Finding out you have a rare and chronic illness can be extremely hard to deal with. Building a strong support system of loved ones can help make the journey easier. However, it can be extremely difficult to talk about your illness with your loved ones. Here are a few tips to consider that might help make the conversations easier. Be sure to give them time to digest the information, and give them concrete ways they can take action to help show their support!

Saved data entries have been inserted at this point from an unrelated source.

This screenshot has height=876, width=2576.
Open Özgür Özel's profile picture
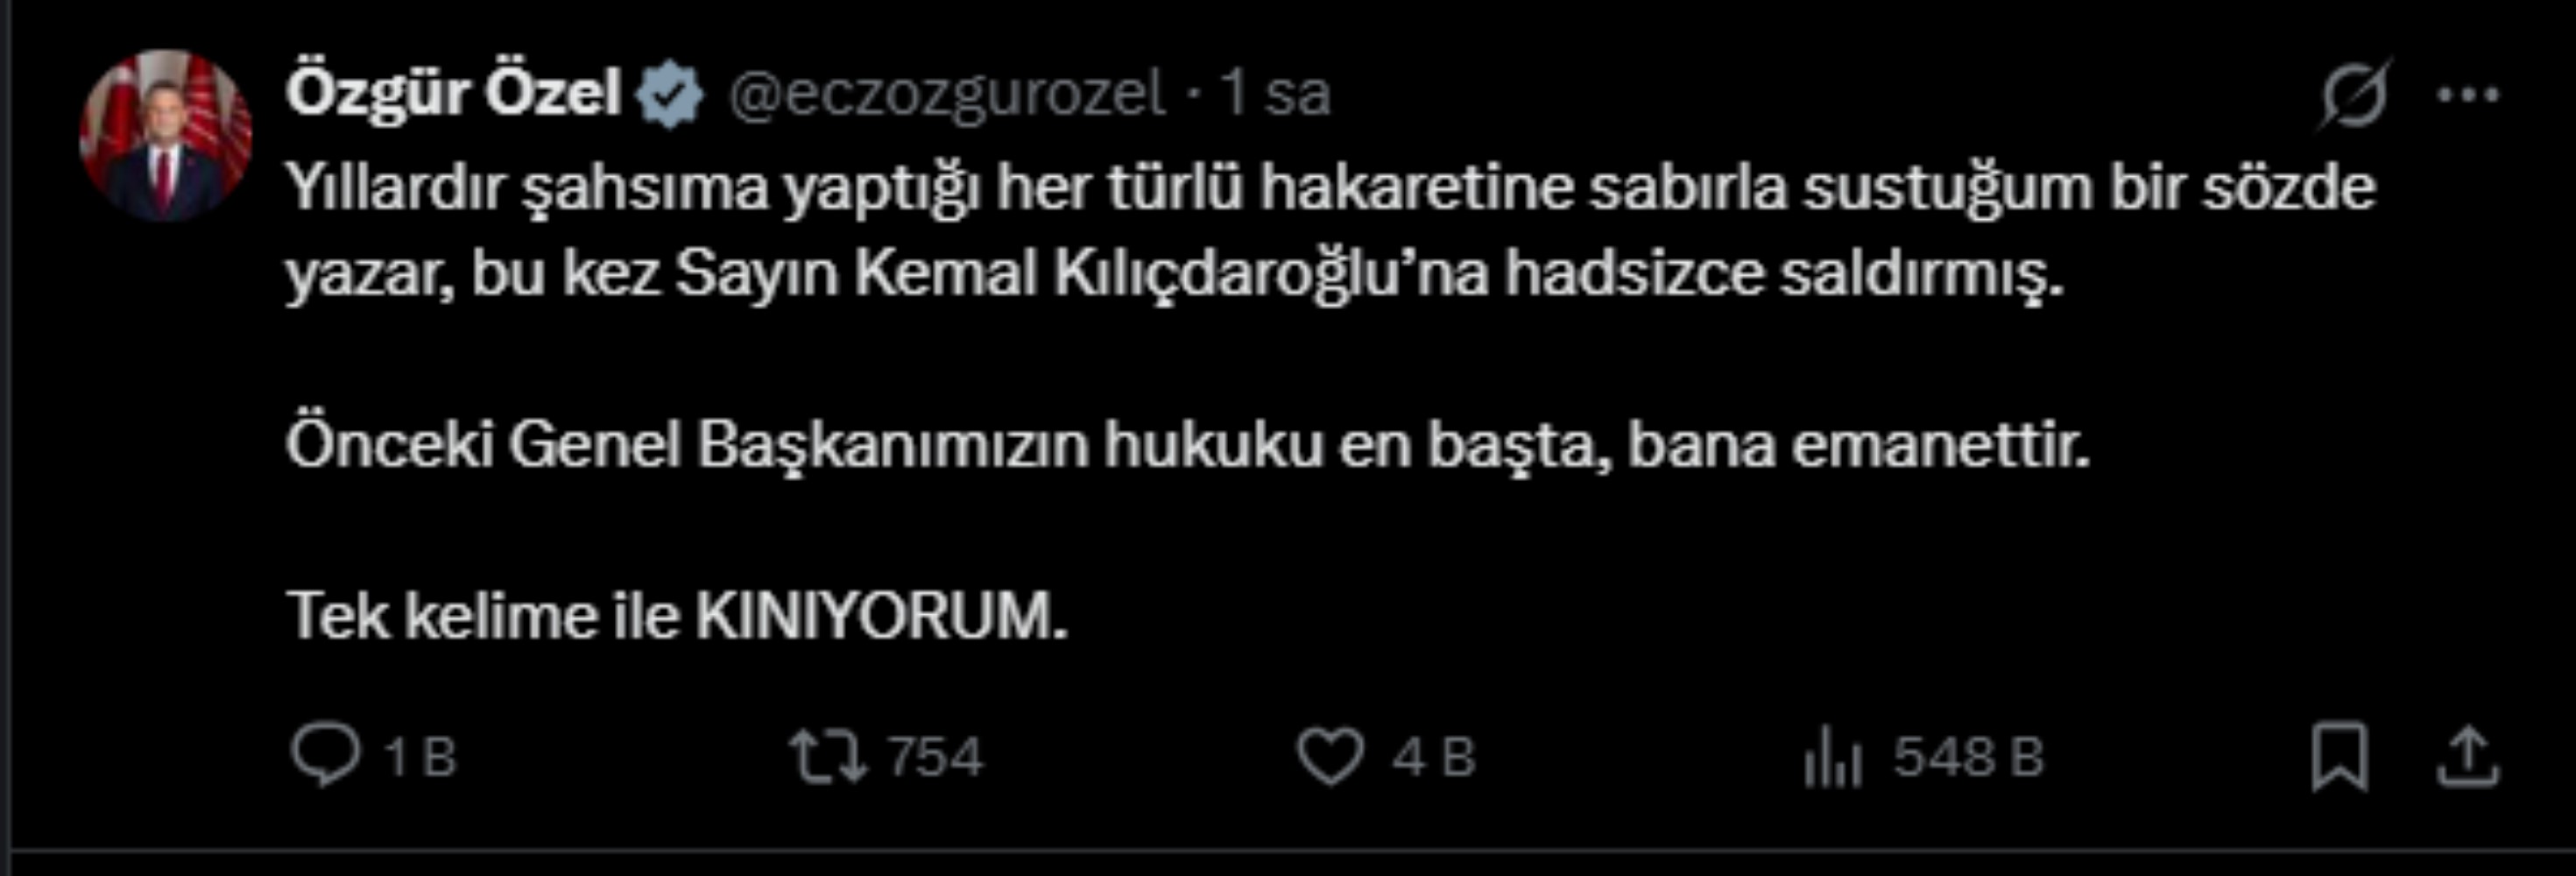click(x=165, y=136)
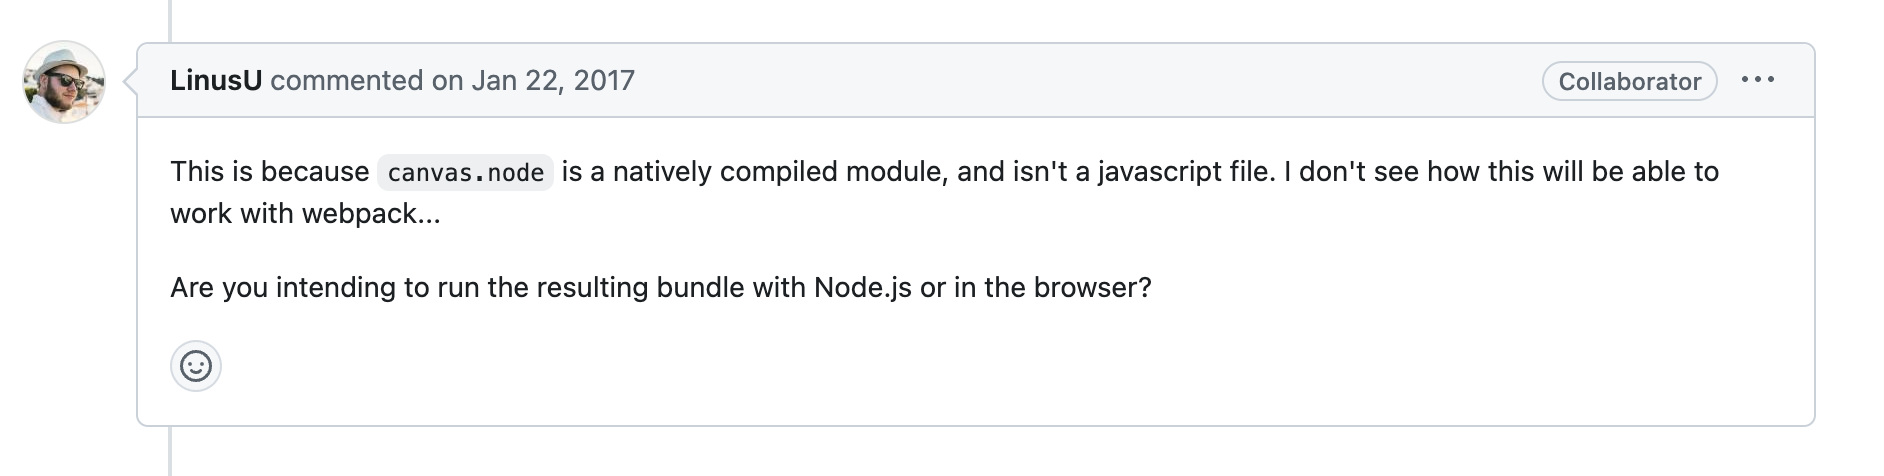Viewport: 1884px width, 476px height.
Task: Click the Collaborator badge
Action: (x=1629, y=81)
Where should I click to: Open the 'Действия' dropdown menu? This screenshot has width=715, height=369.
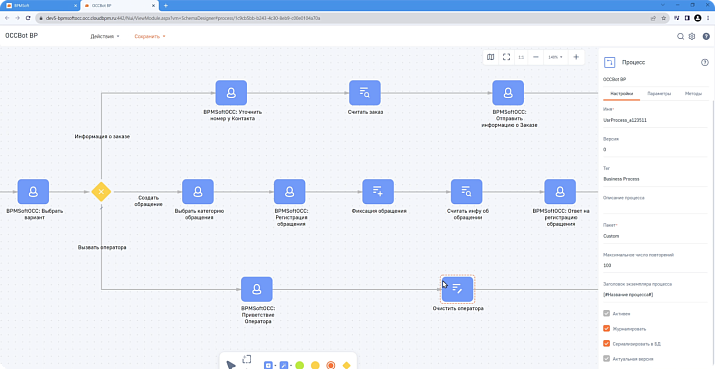tap(105, 36)
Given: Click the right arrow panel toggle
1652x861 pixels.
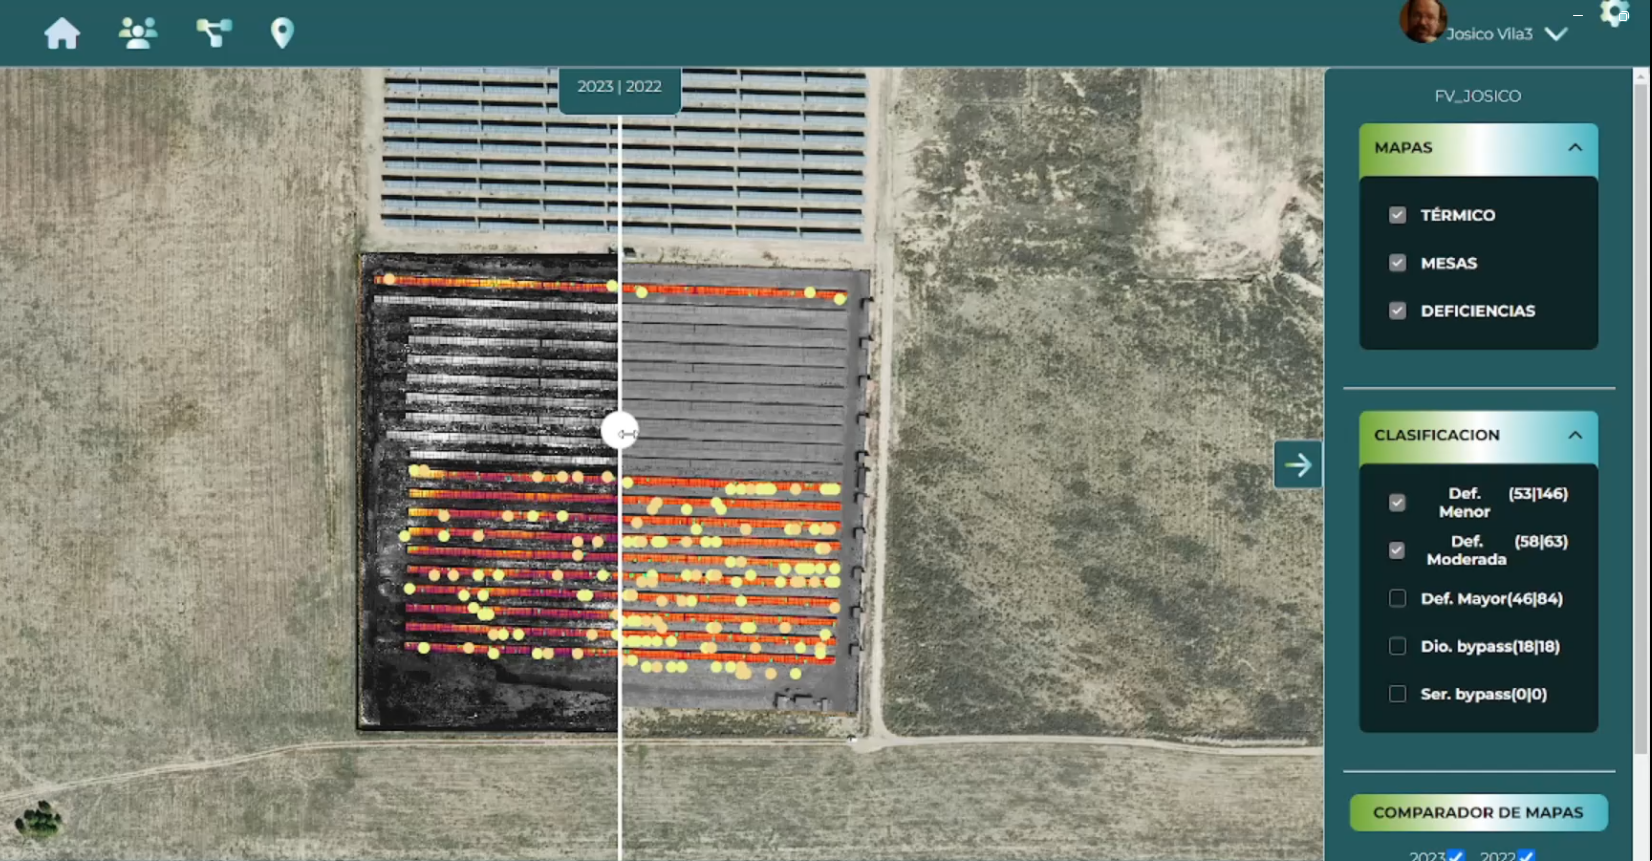Looking at the screenshot, I should pyautogui.click(x=1298, y=465).
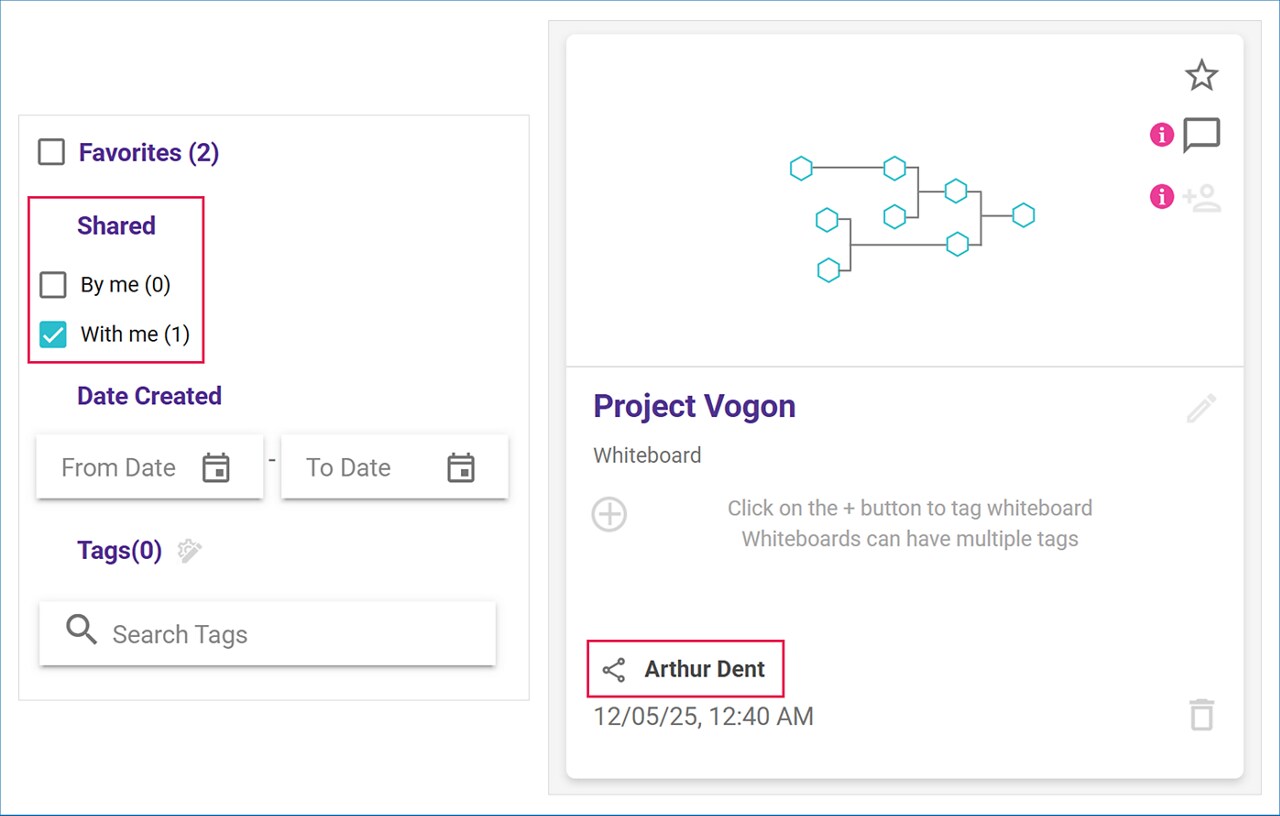Check the 'By me' shared filter
This screenshot has height=816, width=1280.
53,285
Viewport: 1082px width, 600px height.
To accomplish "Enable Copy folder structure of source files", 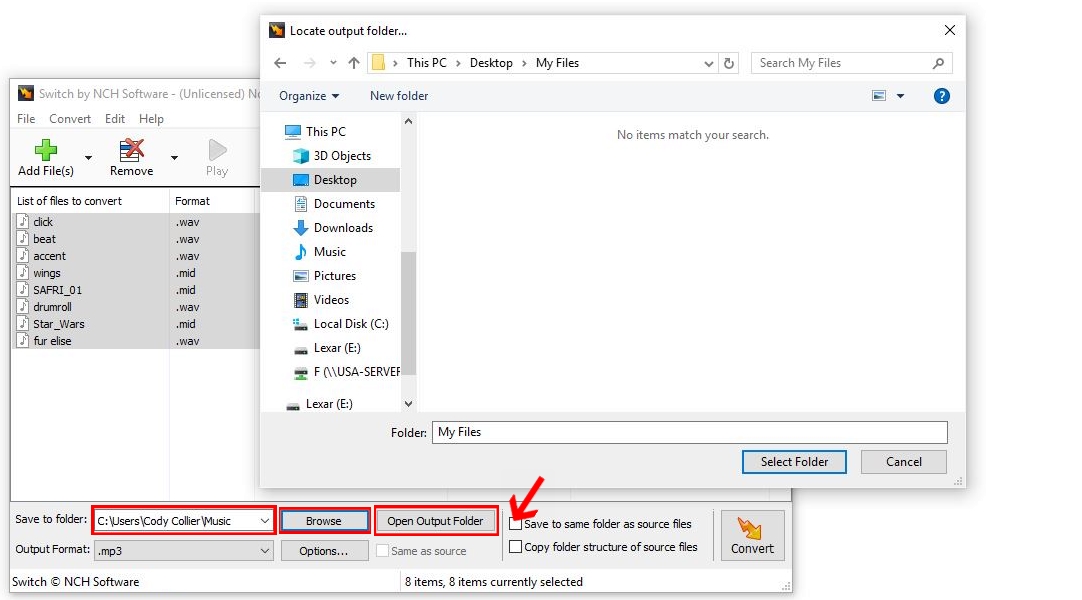I will click(516, 545).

Educate them on sarcoidosis

Take the time to educate your loved ones on this disease. It may take time for them to understand that you are sick, even though you might not look it. Share information on sarcoidosis, which organs may be affected, what is a typical prognosis, and what treatment might look like. This can help them understand the true severity of sarcoidosis and the impact it could have on your ability to participate in day-to-day activities and family responsibilities.

Tell them how you feel

If you’re feeling scared or sad, let your friends and family members know. It can be incredibly difficult to deal with these feelings, and having a strong support system should be a priority for every patient. Whether it’s made up of family members or friends, sometimes you’ll find an ally in the most unexpected of places. People don’t always know how to react to challenges like chronic illness, but letting them know you need their support can give them a concrete way to show you they care.

Ask them for help when you need it

You might need help along the way- it can be extremely difficult to shoulder the burden of rare disease alone. Maybe you just need an occasional shoulder to cry, or perhaps you’d like an advocate who will accompany you to doctor appointments and help you navigate health insurance. Maybe you have all of that under control, but you want to take action to raise awareness of this disease and recruit a team of friends and family to help you reach your goal.

Let them know your limits

Tell them that you don’t want to miss events like birthdays or family outings, but you might have to. Sarc patients sometimes feel like they cancel more plans than they follow through on. It’s the nature of chronic illness that you won’t always be able to attend every event, and you may have to save your energy for your top priorities. Make sure to take care of yourself first and foremost, and let your family know how your illness might affect your familial responsibilities.

Remember it might be difficult for them too

Everyone is different- some people are more sensitive and might have a hard time accepting that their loved one is sick. Others might not know what to say to you. Set guidelines on if you want to talk about your disease or not, and when. There’s nothing worse than feeling that people are tiptoeing around you, or when someone brings it up at a family gathering when you’d rather focus on enjoying your time together.

Invite them to join you in the fight

Some family members may ask you how they can get involved. If they’d like to learn more about what it’s like living with sarcoidosis, suggest they join you at a support group meeting or join the online Stop Sarcoidosis support community on Inspire. For more information on treatment options and organs affected, and to talk with expert physicians, invite them to join you at an FSR education conference. Or, if they want to help fund research to find a cure for this disease while also raising awareness in your community, ask them to join Team KISS with you!